Texas Ranger Ramirez questions Bill and, not wanting to let his son be arrested for shooting an unarmed illegal immigrant, fabricated the story of him shooting the unarmed Fernando. Jackson, feeling guilty and frustrated that he could get arrested, is confronted by Ramirez and is forced to ride his horse across the river and into the Mexican border after being chased by Ramirez. The ranger comes back to inform Bill and Monica to try and convince them to call Jackson to come back to the States. Meanwhile, Jackson rides his horse to a smuggling camp, where he meets Luis, who tries to rob him of his horse before escaping.

Gustavo meets Luis after visiting the morgue, and Luis gives him a gun so that Gustavo can find and kill Jackson. As Jackson journeys in the desert, he is picked up by cattle ranchers Hector and his daughter, Maria, and takes him and his horse back to his ranch. While working at Hector's ranch, Jackson bonds with Maria and the other ranchers. During a visit to a bar, Luis finds Jackson at the bar, but he leaves after other attendees threaten him and his gang to leave.
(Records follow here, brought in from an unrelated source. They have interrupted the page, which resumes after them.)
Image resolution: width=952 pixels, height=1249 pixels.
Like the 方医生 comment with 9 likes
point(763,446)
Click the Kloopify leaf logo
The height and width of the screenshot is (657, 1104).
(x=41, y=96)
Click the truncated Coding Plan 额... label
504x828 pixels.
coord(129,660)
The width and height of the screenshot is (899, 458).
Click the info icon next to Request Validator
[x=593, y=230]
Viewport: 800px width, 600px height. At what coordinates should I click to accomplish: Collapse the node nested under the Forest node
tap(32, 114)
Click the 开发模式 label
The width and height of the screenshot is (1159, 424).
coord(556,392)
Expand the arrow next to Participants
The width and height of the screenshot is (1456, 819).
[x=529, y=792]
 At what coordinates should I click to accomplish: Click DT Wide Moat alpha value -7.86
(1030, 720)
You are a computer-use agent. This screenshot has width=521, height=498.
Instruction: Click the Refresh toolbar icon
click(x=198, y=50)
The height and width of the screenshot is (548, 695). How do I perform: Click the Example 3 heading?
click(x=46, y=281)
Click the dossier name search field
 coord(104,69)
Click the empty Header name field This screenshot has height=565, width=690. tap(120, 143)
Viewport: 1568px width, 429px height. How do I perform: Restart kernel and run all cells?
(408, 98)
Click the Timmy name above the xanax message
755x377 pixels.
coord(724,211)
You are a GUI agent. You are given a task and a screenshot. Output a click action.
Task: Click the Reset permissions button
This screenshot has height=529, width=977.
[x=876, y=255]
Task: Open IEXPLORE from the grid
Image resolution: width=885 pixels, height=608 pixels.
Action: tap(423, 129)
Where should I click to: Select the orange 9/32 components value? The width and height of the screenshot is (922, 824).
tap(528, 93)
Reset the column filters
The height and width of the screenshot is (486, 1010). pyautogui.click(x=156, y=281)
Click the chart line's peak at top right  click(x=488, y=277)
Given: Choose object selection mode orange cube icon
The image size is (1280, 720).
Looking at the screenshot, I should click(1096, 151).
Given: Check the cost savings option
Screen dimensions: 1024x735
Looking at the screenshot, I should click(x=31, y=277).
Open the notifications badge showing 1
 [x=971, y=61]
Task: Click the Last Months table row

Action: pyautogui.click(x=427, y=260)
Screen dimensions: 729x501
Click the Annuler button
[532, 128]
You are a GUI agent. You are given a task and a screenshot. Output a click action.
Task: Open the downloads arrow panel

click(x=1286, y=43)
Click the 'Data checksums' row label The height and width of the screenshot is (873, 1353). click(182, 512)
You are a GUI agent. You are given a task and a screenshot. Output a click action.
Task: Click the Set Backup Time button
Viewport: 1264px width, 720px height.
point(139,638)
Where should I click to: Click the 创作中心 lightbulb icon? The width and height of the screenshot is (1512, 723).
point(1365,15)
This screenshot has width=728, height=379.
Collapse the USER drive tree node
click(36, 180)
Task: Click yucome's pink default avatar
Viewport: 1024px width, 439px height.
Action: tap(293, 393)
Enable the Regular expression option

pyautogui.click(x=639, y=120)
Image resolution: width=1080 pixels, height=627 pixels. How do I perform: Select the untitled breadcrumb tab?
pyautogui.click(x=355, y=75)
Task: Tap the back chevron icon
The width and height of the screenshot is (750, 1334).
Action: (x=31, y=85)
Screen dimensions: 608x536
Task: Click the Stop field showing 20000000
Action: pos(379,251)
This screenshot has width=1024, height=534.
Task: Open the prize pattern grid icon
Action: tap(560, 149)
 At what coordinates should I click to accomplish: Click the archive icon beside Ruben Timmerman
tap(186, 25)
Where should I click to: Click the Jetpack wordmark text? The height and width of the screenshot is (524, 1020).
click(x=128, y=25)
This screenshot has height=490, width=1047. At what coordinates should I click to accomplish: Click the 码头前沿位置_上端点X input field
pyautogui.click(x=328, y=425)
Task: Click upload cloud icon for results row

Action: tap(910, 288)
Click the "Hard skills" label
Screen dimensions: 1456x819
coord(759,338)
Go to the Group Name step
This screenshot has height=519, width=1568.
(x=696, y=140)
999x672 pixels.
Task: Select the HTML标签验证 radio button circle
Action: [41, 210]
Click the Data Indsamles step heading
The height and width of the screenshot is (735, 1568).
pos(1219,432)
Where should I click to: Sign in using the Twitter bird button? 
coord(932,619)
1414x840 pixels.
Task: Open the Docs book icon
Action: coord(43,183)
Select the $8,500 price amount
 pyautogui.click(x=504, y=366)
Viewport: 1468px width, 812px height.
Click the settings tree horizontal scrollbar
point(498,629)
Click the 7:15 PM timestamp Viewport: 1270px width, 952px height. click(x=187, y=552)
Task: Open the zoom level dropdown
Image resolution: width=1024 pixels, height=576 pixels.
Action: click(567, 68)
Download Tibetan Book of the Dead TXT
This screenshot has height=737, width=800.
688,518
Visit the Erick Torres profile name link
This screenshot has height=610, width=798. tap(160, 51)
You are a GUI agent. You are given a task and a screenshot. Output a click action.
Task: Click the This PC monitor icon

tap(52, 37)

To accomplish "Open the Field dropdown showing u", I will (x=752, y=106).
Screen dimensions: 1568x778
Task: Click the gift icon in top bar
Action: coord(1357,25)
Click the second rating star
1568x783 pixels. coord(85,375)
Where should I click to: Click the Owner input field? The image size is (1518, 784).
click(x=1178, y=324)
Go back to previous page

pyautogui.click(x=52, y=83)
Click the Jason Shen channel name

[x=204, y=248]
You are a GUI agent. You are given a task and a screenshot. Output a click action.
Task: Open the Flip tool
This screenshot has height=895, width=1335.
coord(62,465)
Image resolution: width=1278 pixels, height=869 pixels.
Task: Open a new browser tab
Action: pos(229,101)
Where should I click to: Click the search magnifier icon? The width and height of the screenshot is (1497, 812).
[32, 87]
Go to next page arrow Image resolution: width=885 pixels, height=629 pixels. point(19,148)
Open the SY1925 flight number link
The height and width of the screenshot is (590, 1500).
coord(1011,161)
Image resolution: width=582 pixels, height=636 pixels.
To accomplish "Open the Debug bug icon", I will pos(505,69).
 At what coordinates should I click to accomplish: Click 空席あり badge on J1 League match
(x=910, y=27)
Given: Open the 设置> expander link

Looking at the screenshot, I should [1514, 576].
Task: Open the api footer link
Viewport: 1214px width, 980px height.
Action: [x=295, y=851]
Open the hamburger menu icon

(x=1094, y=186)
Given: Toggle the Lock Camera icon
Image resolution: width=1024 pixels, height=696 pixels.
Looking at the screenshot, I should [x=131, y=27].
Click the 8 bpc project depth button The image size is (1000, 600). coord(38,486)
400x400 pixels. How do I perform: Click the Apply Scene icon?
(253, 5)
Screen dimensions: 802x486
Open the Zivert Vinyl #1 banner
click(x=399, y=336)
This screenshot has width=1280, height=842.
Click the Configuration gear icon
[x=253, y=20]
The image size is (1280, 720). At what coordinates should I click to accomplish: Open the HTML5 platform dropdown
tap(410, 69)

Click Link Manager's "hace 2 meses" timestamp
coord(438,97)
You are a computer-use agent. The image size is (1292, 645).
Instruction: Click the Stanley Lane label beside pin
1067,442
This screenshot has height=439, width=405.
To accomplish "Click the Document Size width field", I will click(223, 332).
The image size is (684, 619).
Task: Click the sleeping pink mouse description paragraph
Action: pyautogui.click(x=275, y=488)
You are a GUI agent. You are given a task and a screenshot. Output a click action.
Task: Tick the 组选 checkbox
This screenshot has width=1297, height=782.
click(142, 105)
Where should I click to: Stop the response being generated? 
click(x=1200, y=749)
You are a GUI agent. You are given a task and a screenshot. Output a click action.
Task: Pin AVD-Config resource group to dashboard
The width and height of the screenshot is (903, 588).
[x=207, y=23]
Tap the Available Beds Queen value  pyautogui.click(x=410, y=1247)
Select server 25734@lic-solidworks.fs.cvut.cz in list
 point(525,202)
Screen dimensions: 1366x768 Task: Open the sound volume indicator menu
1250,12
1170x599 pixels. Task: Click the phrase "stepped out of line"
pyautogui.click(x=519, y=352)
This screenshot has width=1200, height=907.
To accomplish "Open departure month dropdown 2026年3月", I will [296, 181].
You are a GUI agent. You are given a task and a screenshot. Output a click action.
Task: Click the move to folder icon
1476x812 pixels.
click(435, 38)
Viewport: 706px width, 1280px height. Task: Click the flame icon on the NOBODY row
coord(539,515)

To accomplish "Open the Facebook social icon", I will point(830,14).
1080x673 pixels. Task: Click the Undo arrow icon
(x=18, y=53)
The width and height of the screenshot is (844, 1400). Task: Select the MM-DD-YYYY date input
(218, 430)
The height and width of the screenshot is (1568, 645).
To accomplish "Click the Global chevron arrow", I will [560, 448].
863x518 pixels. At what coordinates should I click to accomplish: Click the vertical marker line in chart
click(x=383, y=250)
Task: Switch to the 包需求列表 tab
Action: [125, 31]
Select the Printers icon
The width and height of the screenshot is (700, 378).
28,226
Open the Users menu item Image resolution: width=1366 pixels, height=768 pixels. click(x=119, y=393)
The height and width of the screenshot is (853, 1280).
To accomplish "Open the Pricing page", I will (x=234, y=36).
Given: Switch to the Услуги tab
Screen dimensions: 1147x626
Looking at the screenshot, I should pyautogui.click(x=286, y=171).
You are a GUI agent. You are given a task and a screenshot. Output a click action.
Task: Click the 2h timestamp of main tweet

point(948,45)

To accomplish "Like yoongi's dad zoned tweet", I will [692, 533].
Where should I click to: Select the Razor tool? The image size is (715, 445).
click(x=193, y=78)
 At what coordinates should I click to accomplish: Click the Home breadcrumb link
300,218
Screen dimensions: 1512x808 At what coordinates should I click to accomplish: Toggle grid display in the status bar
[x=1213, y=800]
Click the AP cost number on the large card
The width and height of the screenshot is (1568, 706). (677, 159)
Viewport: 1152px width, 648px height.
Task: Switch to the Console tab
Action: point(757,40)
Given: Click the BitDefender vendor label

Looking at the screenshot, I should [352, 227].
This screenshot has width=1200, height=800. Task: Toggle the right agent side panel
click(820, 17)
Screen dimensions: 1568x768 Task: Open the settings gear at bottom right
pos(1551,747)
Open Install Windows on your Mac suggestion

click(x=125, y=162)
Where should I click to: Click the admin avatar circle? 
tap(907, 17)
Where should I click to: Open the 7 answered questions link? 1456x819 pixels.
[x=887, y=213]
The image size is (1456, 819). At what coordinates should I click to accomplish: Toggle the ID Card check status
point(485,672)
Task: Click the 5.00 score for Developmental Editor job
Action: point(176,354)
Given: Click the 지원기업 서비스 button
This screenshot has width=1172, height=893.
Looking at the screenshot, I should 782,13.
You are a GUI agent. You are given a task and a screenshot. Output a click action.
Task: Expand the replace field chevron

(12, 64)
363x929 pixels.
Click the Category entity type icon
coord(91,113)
The next morning, Jackson calls his father, who tells him that the Texas Rangers will come to extradite him to the States with the Mexican Police, but he hangs up. Jackson leaves his horse under Maria's care before taking a bus to Guanajuato. However, Luis follows Jackson on to the bus after he and Gustavo stop the vehicle. Luis is distracted by one of the passengers recording the scene on a phone, allowing Jackson to escape into the forest. Gustavo breaks off with Luis after discovering Jackson is heading to his hometown.

Jackson stumbles on a cabin owned by an elderly couple before being captured by the Mexican police. They hand him over to Ramirez, who has come to extradite him. Jackson manages to escape Ramirez before he spots Gustavo attending his son's funeral and heads to the church where the funeral is happening. Jackson expresses remorse to Gustavo for killing his son and Gustavo forgives him. Luis appears and has Jackson at gunpoint, but Ramirez arrives and shoots Luis, killing him. Jackson returns to Texas to see his family, before Ramirez takes him in to serve two years in prison.

==Cast==
- Frank Grillo as Bill Greer
- Jake Allyn as Jackson Greer
- George Lopez as Ramirez
- Andie MacDowell as Monica Greer
- Esmeralda Pimentel as Victoria
- Alex MacNicoll as Lucas Greer
- Jorge A. Jiménez as Gustavo
- Andres Delgado as Luis
- Ofelia Medina as Lupe
- Tiaré Scanda as Maria

==Production==
In June 2019, Jake Allyn, Frank Grillo, Jorge A. Jiménez, George Lopez, Andie MacDowell, and Alex MacNicoll joined the cast of the film, with Allyn directing from a screenplay by Jake Allyn and David Barraza Ibañez.

Principal photography began in June 2019.

==Release==
In June 2020, IFC Films acquired distribution rights to the film. The film was released on January 22, 2021.

==Reception==
Review aggregator Rotten Tomatoes gives the film a 40% approval rating based on 48 reviews, with an average rating of 5.60/10. The website's consensus reads: "Noble yet often monotonous, No Man's Land proves that the old adage about a road paved with good intentions is just as true for a dusty Western trail." According to Metacritic, which sampled 14 critics and calculated a score of 52 out of 100, the film received "mixed or average reviews".